My doctor told me that hear attacks are fatal :S

Anonymous said...

What I find most ironic about the current state of financial affairs in the US of A is how closely this collapse fits in with Keynesian criticism of pure capitalist market systems. One such criticism being that in the long term, capitalist or pure market systems are no more economically "responsible" (as republicans and most conservatives would put it) than say socialist systems, as inevitably market systems fly in to crisis after crisis, requiring financial governmental intervention.

The 700 billion dollar bail out is like the biggest intervention in the history of economic interventions (haha - to put it simply) and the argument that it is necessary to save America's economy seems rather silly, especially when it comes from the biggest proponents of pure capitalist markets.

And in regards to America's economic might, I think that an American recession will have global economic repercussions in the form of a downturn of global trading. Pre-recession, America was the largest consumer of goods and supported many peripheral economies by being the dominant consumer state. Without these consumers (i.e. American citizens having little/no buying power) we will see a change in global economic strategy, from predominantly export based economies, to (hopefully) those that are more nationally based for all countries.

I am a global citizen said...

Hey Anonymous (Sept 29),

I am also fascinated by the current economic collapse because it resembles longstanding criticisms put forth by Keynes and, of course, let us not forget, Marx! The free hand that belongs to one of the world's most orthodox free market economies is now reaching out for state support. The nature of the 700 bailout plan and the degree of regulation that will follow will speak volumes about free market economics in America for decades tp come.

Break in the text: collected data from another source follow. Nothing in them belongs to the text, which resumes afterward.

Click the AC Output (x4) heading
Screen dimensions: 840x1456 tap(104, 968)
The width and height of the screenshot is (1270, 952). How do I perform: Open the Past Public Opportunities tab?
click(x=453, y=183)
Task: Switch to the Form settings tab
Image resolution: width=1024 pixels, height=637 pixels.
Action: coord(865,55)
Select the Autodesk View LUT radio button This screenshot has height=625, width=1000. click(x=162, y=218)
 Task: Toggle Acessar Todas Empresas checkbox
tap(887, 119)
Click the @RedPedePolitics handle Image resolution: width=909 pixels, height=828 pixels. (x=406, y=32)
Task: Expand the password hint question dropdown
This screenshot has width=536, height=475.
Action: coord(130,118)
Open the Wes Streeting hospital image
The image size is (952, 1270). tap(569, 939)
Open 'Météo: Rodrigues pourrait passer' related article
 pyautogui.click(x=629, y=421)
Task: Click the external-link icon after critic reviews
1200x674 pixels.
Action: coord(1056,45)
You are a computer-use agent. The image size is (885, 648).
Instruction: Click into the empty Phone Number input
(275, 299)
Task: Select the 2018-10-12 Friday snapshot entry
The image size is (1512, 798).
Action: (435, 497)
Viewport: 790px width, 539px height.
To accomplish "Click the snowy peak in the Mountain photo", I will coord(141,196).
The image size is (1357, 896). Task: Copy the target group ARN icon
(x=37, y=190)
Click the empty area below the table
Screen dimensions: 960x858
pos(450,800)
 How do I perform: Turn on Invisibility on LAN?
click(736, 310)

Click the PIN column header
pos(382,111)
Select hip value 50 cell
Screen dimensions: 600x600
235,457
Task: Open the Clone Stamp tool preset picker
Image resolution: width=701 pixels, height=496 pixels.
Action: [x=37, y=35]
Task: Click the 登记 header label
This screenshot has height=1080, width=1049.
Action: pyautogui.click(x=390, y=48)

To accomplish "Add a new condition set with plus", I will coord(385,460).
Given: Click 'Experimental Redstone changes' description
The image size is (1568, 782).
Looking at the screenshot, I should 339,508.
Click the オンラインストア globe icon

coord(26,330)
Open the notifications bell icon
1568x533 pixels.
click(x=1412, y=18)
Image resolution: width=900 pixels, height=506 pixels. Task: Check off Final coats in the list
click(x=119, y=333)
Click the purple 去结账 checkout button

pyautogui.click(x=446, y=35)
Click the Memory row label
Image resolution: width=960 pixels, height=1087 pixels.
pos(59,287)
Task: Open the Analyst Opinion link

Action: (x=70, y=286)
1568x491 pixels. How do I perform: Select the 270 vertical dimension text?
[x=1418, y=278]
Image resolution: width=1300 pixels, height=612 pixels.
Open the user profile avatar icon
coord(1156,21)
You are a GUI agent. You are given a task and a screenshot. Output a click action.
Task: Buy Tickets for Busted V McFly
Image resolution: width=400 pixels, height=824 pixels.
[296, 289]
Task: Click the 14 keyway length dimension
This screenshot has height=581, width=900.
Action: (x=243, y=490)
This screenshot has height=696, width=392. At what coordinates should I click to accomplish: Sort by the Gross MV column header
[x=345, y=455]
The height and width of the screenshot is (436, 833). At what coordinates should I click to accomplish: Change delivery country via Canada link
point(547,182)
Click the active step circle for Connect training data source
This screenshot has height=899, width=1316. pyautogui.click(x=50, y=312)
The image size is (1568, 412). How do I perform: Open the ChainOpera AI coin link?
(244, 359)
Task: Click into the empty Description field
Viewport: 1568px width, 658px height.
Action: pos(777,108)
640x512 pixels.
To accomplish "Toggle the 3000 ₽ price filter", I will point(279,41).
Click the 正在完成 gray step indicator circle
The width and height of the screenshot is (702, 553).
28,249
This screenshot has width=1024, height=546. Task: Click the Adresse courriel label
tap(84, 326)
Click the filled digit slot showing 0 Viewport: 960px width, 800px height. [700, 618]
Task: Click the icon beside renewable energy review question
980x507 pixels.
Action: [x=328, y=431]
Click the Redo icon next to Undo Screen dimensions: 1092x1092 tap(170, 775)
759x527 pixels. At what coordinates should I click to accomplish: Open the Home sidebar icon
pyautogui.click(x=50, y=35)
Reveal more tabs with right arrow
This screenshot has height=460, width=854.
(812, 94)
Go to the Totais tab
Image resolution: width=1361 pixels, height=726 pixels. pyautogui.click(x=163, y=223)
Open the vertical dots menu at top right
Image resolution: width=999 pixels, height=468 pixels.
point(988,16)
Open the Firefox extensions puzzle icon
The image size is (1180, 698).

In terms of the global economy collapsing due to an American economic recession, I am not so sure I would necessarily agree:
1. Italy's economy demonstrates how they've been comparatively less affected than other nations by the collapse of Wall Street because they've always been rather insular; relying more on their own manufacturing industry rather than investing heaps abroad.
(Source: The Economist, September 25 2008, "Creeping Along")

2. And, of course, the most pronounced non-domestic beneficiary to America's collapse is demonstrably becoming the Japanese:
-Japan's largest bank, Mitsubishi UFJ Financial Group (MUFG) purchased 20% of Morgan Stanley
-MUFG purchased 35% of UnionBanCal (which is San Francisco-based bank)
-Japan's largest broker, Nomura, purchased divisions of Lehman Brothers that were previously owned by Asia, Europe, and the Middle East
-Japan's other two large banks, SMFG and Mizuho, invested around $1 billion in Barclays (Bank in the UK) and Merrill Lynch
(Source: The Economist, September 25, 2008, "The Big Boys are Back")

davman said...

It's inevitable that our presence as an economic superpower will be diminished. To what extent remains to be seen. I would compare it to the downturn of the British empire. We will continue to have to have powerful influence, but other nations will gradually gain some higher degree of economic independence. Our economies will still be intertwined, but our influence will be reduced.

This may not necessarily be a bad thing. An inept administration here won't be able to drag down other democratic economies with misguided unilateral decision making. We might be better served if we have to work more closely with other democracies.